Coleman, who teaches digital media skills and video journalism courses plus the senior-level “Race, Gender and Class in Media” class, said Gonzalez “absolutely earned her spot” in the fellowship class.
“Morgan really impressed me with her preparation leading up to the Middle Tennessee News ‘Vote 2020’ election night live coverage and with her calm demeanor during the night of the newscast. She has what it takes to be a news producer ….
“I worked for Hearst Television as a news producer before I began teaching journalism. Morgan is going to a company that values nurturing its newsroom leaders, and it will give her every opportunity to succeed and move up within the company.”

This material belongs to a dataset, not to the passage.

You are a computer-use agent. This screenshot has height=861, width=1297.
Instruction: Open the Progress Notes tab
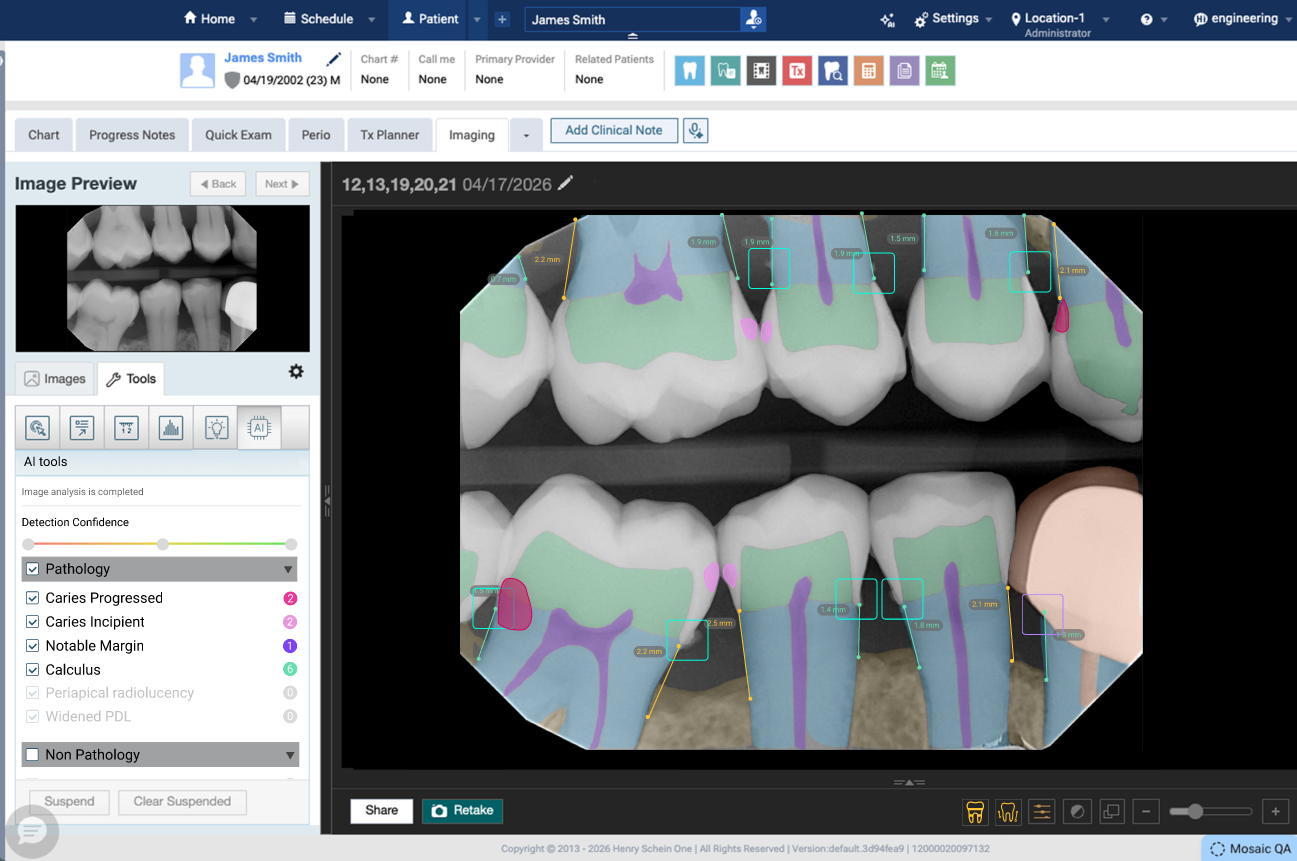132,135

3rd consecutive year of Hearst recognition
The Hearst Journalism Awards Program, established in 1960, includes monthly writing, radio news, TV news, photojournalism and multimedia competitions leading up to annual championship finals, providing scholarships, matching grants and stipends to the winners. The MTSU group’s top-10 win came in this year’s Team Multimedia Digital News/Enterprise Story Competition.
2021 marks the third consecutive year of Hearst recognition of MTSU students’ work and continues a pattern of MTSU representation in the program.

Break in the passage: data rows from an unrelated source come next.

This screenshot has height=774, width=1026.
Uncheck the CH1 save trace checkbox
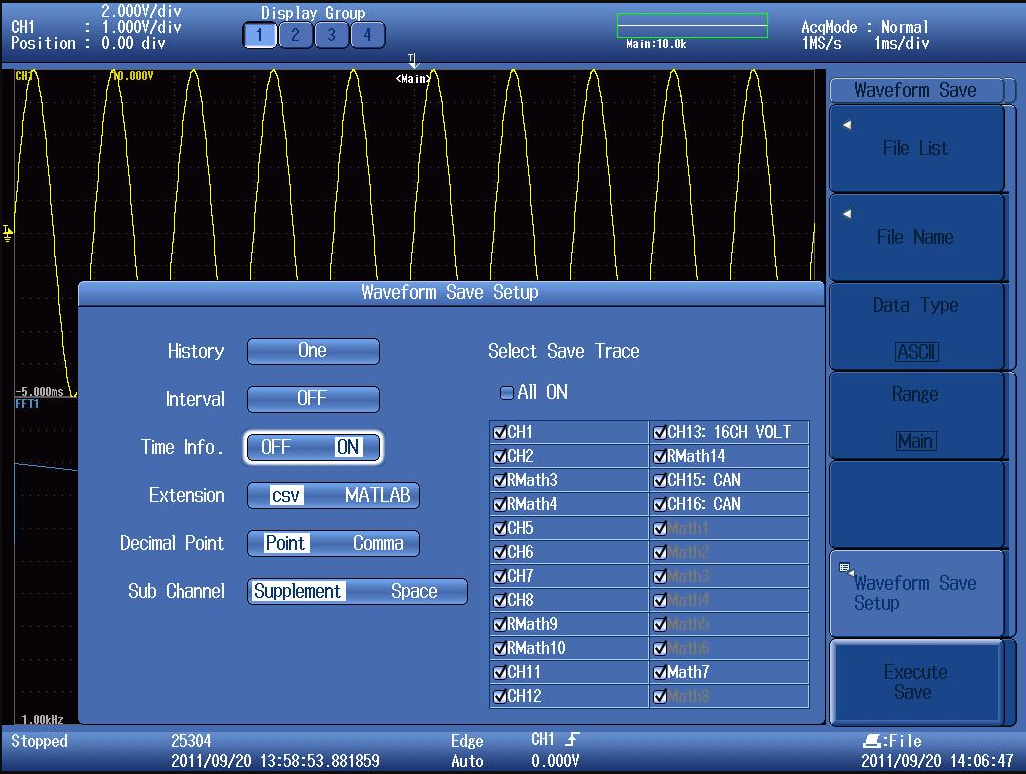pos(500,433)
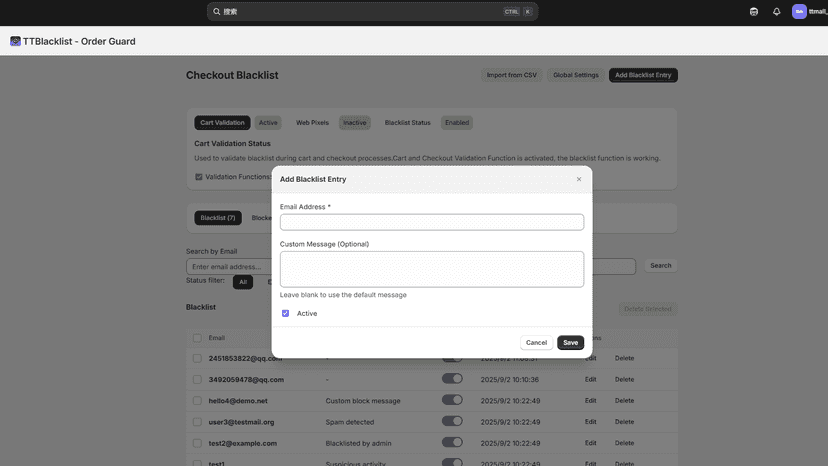Select the Blacklist (7) tab
This screenshot has height=466, width=828.
click(x=218, y=218)
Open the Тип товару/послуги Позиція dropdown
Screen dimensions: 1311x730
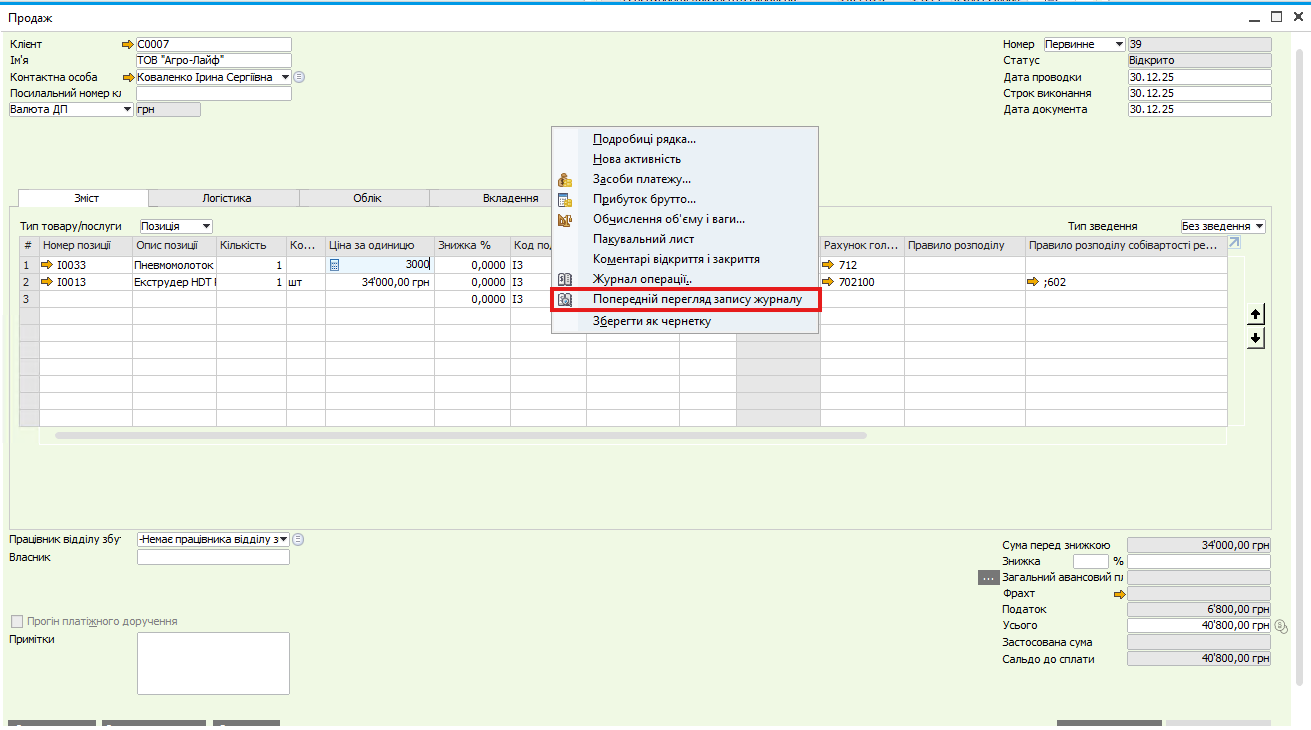(205, 227)
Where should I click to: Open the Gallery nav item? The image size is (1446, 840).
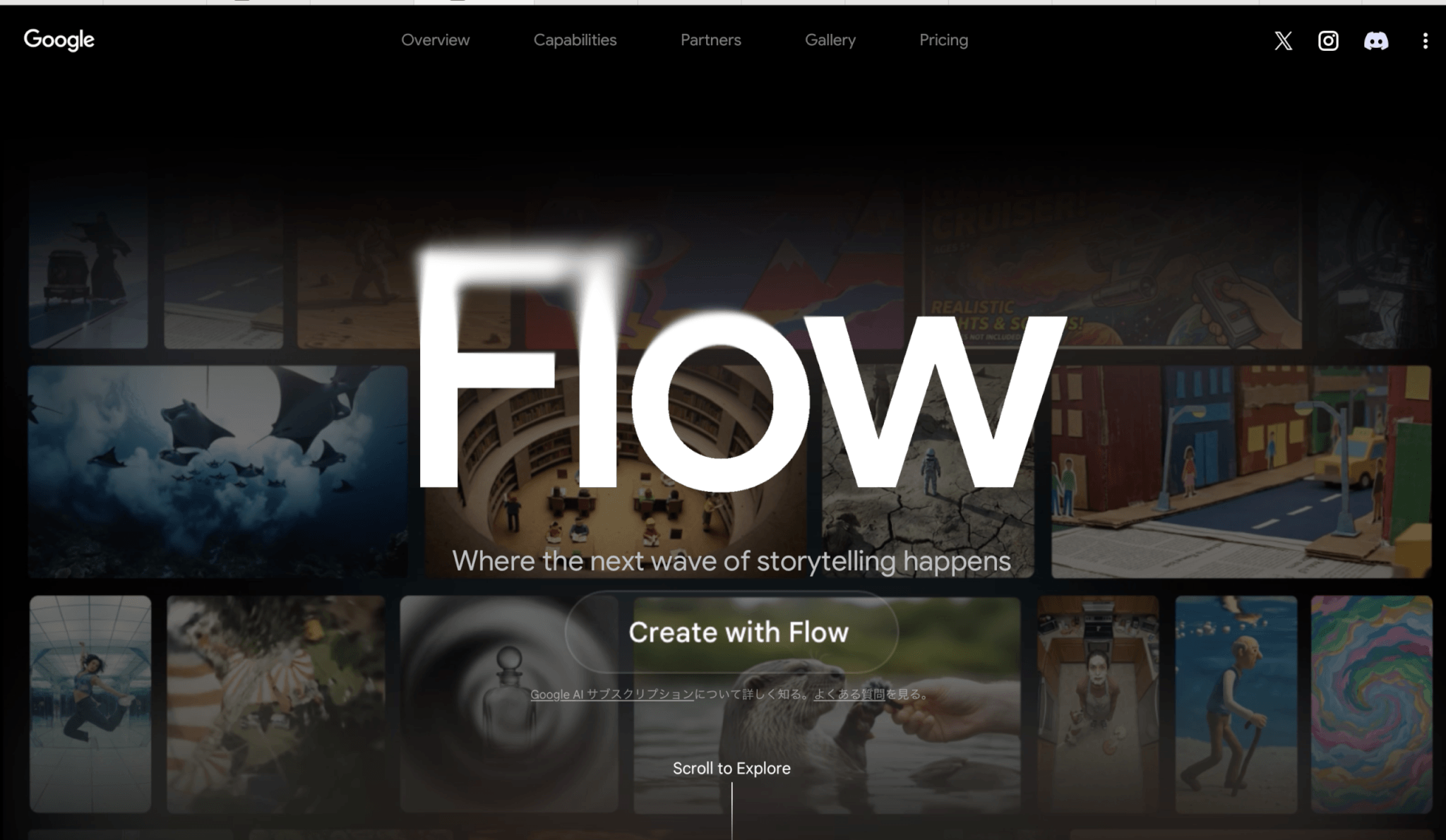tap(830, 40)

2020 graduate Megan Cole of Clarksville, Tennessee, was a semifinalist in the Hearst TV features division last year, and 2019 alumna Mamie M. Lomax of Smyrna, Tennessee, earned a national top-10 placement for feature writing that year.
Alumna Inman, who graduated in 2018 and now works at WBIR Channel 10 News in Knoxville, was a top-10 finalist in the 2017 Hearst TV news awards. Her fellow 2018 grad, Sarah Grace Taylor, was in the top 10 of the 2017 Hearst breaking news contest and now covers government for the Chattanooga Times Free Press.

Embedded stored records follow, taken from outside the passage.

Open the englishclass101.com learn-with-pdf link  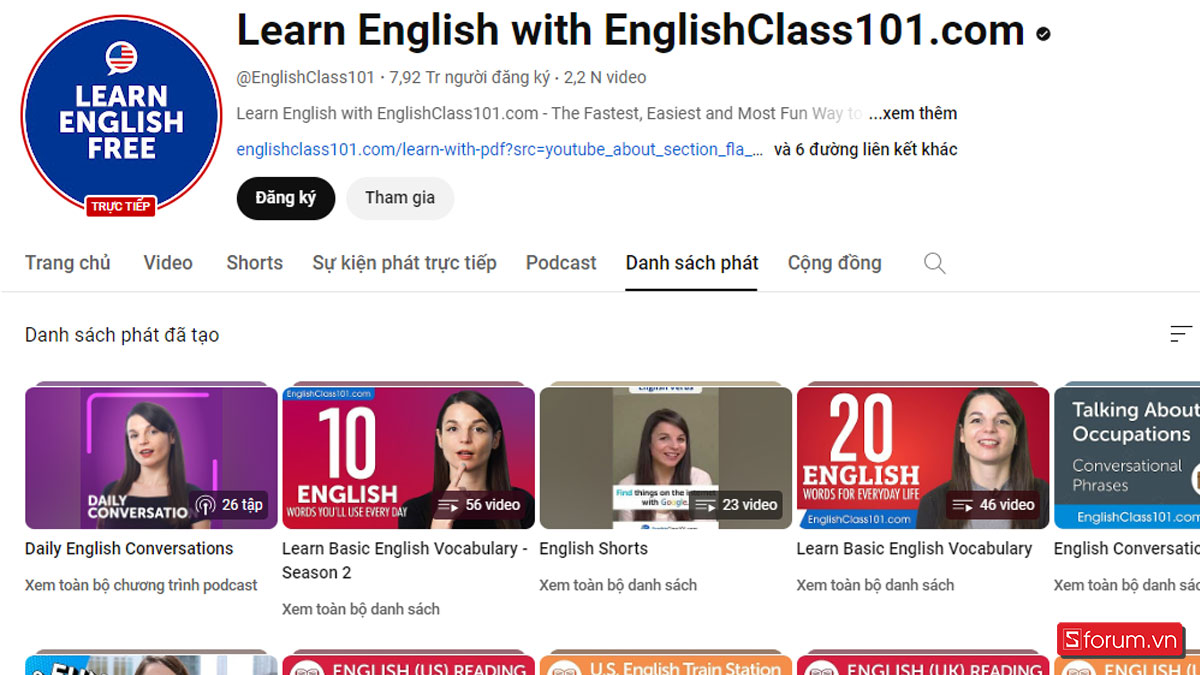500,149
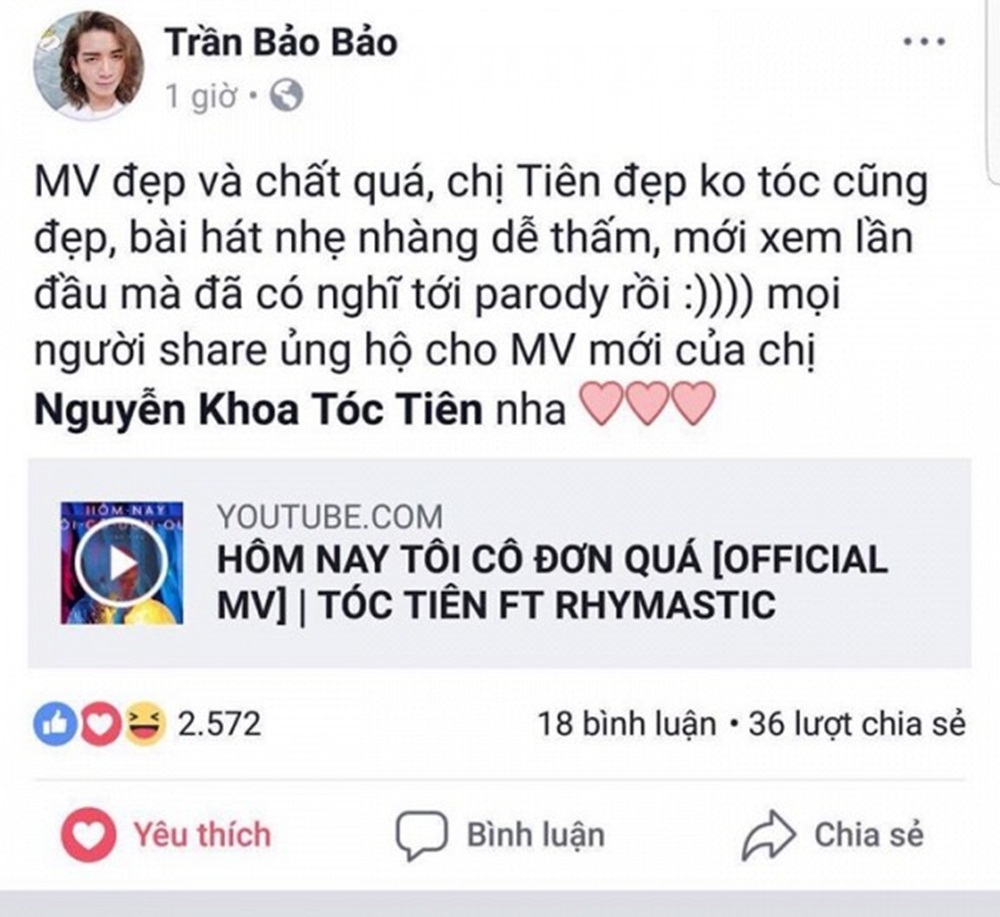Open the Trần Bảo Bảo profile name link
Viewport: 1000px width, 917px height.
(281, 42)
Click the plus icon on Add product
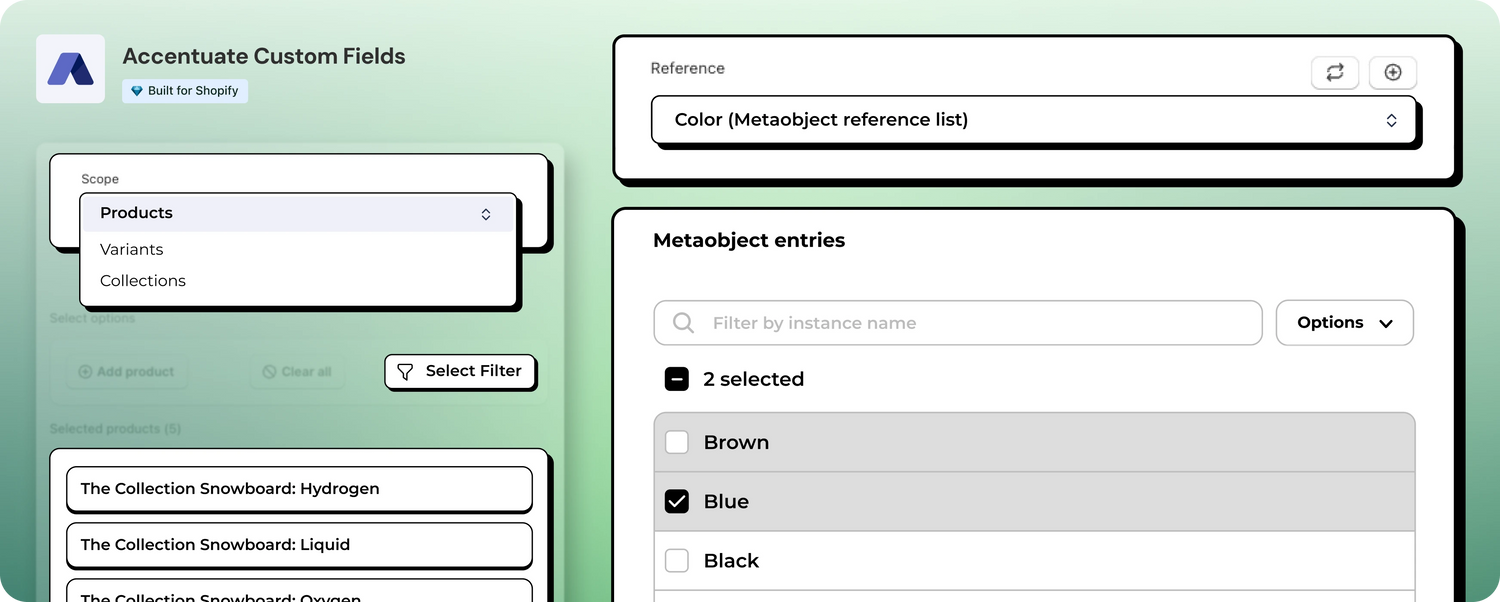This screenshot has width=1500, height=602. [x=85, y=372]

MTSU media grads also earned Hearst honors in 2007, 2008 and 2009.
The Telly Awards, established in 1979, are judged by a council of video and television experts from top companies in entertainment, publishing, advertising and emerging technology, such as WarnerMedia, NBC News, Framestore NY and Vimeo. This year’s competition saw a 15% increase in entries, which the organization said was driven by a significant rise in remote and virtual productions and many brands’ first-time use of animation.
Eschenfelder’s class also swept state and regional awards last year with their 20-minute special report, “Never Forgotten: The 75th Anniversary of D-Day.” The students and professor traveled to Europe in 2019 to retrace the steps of Allied soldiers who landed at Normandy, France, on June 6, 1944, to begin liberating Western Europe.
The students interviewed American and British WWII veterans, active-duty and retired military members during their study-abroad class, plus local youngsters back at home, for the story, which judges for one contest called “a multimedia masterpiece.”